結局、可愛かったらなんでもいんじゃね?なラブコメ

燈芯草

第1話

 恋愛で何が大切かという問いに私は断固として容姿と答える。


 性格の良し悪し等どうでも良い。顔が良ければ全て良し。それが私の信条である。


 だからして今から私がやる事は、必然であり、当然の行為であるということだ。


「君がしてた事は、立派な虐めだ!斉藤さんに謝るんだ!」


 放課後の教室。複数の生徒は一人の美少女に軽蔑の目をやっていた。


「わ、私、虐めてなんか…」


 涙目で訴える彼女。


「証拠ならある。」


 一人の男子生徒がスマートフォンで動画を再生する。そこには二人の女子生徒が映っていた。一人は件の美少女、もう一人は斉藤さんと呼ばれていた生徒だ。彼等は文化祭の演劇を練習しているようだ。美少女が斎藤さんを指導する形で演習をしているのだが、何度か美少女は小馬鹿にしたような冗談を口にし、斎藤さんはそれを苦笑いで返した。


「そ、それは冗談で…」


「当人が虐めだと感じたらそれは虐めだよ!」


 美少女は、少しパーマのかかった短めの髪を小刻みに震わせながら、小さな手で制服を握っている。

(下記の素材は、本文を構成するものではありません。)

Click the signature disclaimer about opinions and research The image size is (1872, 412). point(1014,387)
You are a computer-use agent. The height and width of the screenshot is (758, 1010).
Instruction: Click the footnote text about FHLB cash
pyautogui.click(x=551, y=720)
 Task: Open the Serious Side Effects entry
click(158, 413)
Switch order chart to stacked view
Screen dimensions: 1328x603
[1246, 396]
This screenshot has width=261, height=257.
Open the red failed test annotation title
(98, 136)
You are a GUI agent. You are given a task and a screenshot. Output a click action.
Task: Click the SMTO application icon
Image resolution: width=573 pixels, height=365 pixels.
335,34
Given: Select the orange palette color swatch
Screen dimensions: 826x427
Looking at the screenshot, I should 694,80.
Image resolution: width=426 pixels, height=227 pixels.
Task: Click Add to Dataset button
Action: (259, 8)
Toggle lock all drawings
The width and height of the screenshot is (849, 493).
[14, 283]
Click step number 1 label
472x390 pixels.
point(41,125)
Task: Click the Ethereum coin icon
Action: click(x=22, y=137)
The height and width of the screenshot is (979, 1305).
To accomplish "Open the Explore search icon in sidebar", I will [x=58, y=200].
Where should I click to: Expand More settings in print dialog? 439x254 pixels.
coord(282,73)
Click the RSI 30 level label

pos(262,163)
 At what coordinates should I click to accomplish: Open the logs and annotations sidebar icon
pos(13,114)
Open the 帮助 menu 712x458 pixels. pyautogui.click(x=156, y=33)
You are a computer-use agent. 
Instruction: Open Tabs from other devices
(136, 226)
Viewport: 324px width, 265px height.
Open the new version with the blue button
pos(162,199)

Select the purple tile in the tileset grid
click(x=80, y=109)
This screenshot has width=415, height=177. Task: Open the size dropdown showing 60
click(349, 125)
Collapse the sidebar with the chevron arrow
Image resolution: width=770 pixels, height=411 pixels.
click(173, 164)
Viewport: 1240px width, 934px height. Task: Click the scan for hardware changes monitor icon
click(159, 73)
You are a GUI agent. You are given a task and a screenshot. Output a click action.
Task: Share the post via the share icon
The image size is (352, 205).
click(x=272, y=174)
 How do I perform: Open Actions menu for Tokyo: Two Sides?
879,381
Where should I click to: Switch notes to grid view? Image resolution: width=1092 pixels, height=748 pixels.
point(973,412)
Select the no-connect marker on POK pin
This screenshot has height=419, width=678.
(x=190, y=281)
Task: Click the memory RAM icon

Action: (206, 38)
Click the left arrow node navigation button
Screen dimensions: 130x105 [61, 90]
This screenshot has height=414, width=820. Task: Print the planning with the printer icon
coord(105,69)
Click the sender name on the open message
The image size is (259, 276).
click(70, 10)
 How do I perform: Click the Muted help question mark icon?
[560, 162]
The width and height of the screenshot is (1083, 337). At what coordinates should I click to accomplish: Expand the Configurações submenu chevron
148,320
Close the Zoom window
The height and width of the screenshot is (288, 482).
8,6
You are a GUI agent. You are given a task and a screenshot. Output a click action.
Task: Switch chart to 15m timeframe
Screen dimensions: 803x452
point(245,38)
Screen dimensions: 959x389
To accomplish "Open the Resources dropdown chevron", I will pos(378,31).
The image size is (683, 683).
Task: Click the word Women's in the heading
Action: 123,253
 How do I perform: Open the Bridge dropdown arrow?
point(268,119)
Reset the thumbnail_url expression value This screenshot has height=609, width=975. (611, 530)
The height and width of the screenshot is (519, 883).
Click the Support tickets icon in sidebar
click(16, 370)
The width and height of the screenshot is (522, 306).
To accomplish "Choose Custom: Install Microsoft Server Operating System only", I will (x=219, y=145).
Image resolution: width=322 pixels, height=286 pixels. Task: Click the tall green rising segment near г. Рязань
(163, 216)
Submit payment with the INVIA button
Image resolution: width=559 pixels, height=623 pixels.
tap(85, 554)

 その様子は怯えるチワワのように愛苦しかったが、私はすべきことをする為に前へと出た。


「じゃあ君達がやっている事も虐めってことだな。」


 美少女を背に斎藤らの前に立ちはだかり、私は昂りを抑えながら淡々と言った。


「君の話曰く、今の状況を彼女が虐めだと感じたら虐めなわけだな。」


 すると問い詰めていた男子生徒がたじろぎながら反論する。


「こ、これは虐めじゃない!鷹麦さんが斎藤さんを虐めていたから謝罪を求めているだけだ。」


「だーかーらぁー、それが虐めじゃないのかって言ってんの。寧ろわざわざ人が多い教室で一人の女の子囲ってる方が悪質じゃないかな?」


「んな、でも!鷹麦さんに虐められたって人は沢山いるんだぞ!」


「じゃあ何?虐められたから虐め返していいって言いたいのか?」


「そ、それは…」


「てかお前、ただ自分が正義の執行者だと勘違いしてるだけだろ?自分が正しいことをしてるって思って気持ち良くなりたいだけだろ?」


「そんなことない!」


 顔を梅干しのように赤らめる彼。その様子を見兼ねた他の男子生徒が口を挟んでくる。


「お、お前だって鷹麦が好きだからイキってるだけだろ!」


 その言葉を受けて思わず私は口角を上げてしまう。


「あっはっは!お前らはそんな馬鹿だったのか?俺が鷹麦のことが好き?面食いの俺が鷹麦のこと好きにならない訳がないだろ?こんな可愛いんだぞ?好きにならない方が可笑しいだろ?お前らだってそうだろ?俺は知ってるぞ。お前らがこの後、傷心した鷹麦を慰めるフリをして好感を得ようって話してたのを。」


「そ、そんなわけないだろ?」


 さてと、そろそろか。


「おいお前らー何してるんだ?」


 するとそこに担当の教師が訪れる。


「いやー何でもないっすよ。ただちょっと文化祭の感想を語り合ってただけですよ。じゃあ僕はそろそろ用事が。行こう鷹麦さん。」


 私は彼女の手を引いて、静止を求める彼等を振り切って学校を出た。


「えっと…七瀬くん。」


 私は彼女の言葉を背に歩き続けた。


「あのー私…」


私は学校から離れるように歩き続けた。


「ねえ。七瀬…くん?」


 私は歩き続けた。そして、人影の一切無い潰れた工場へと辿り着く。


「よし。じゃあ鷹麦さん。」


 私は握っていた手を離して、振り返った。


「死のうか。」


 俺はスクールバックへ手を入れると、拳銃を取り出して、彼女の眉間へ銃口を向けた。